### WHAT THE TASK REQUIRES
From the line that contains "Where should I" to the final line of the records below, print each line exactly and leave every picture out.

Segment Start: EXERCISE INPUT

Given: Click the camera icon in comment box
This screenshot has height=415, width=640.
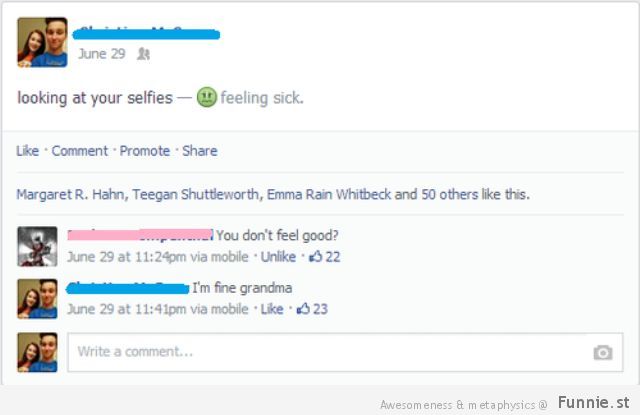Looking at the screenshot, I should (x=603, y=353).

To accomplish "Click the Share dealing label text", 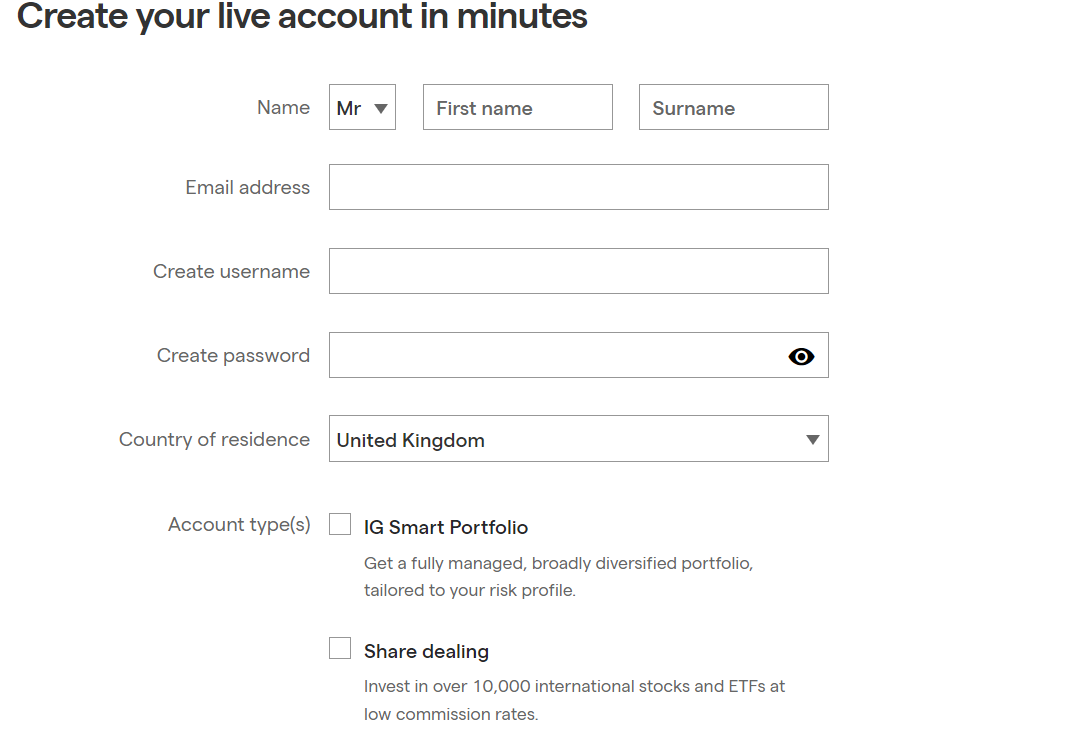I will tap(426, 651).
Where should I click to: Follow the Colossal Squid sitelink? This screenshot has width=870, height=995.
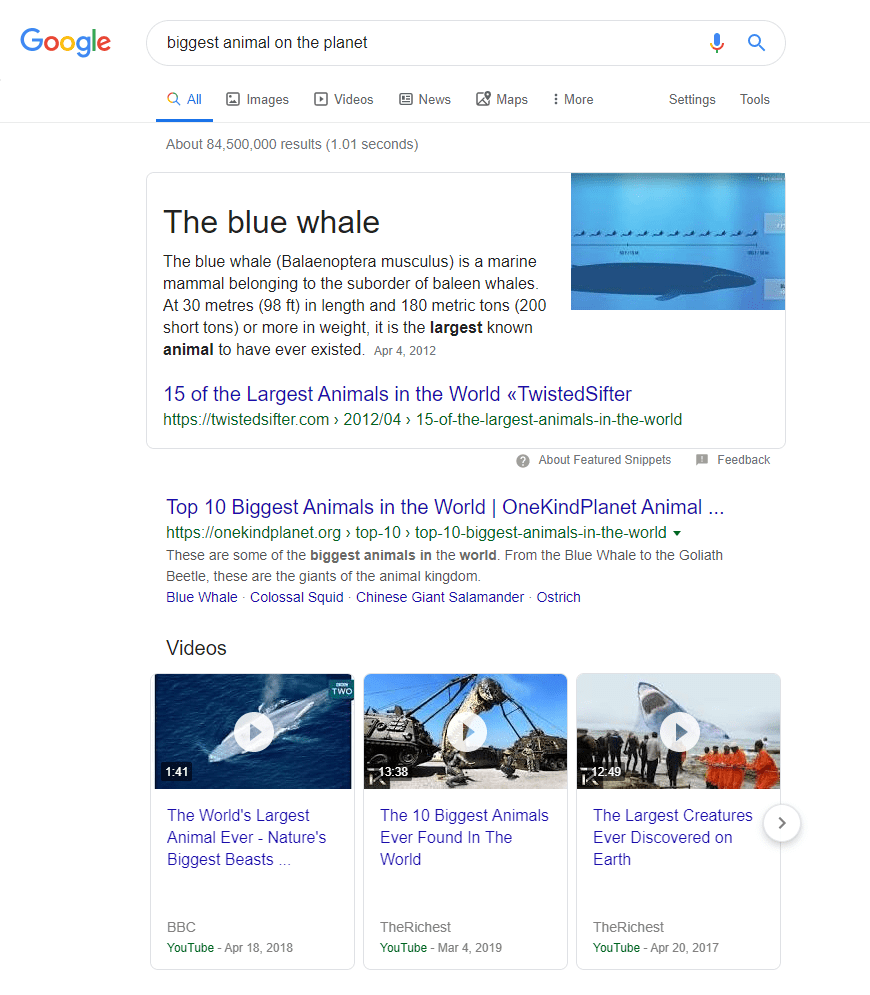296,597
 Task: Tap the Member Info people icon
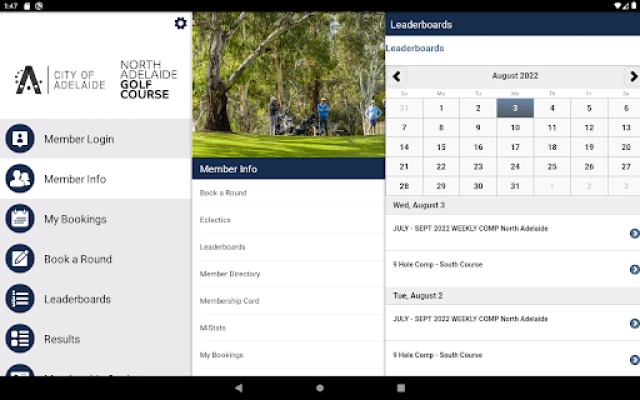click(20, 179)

Segment End: EXERCISE INPUT

### SOLUTION TO THE PROBLEM
Where should I click to: Follow the Colossal Squid sitelink? This screenshot has width=870, height=995.
296,597
 Task: Tap the Member Info people icon
click(20, 179)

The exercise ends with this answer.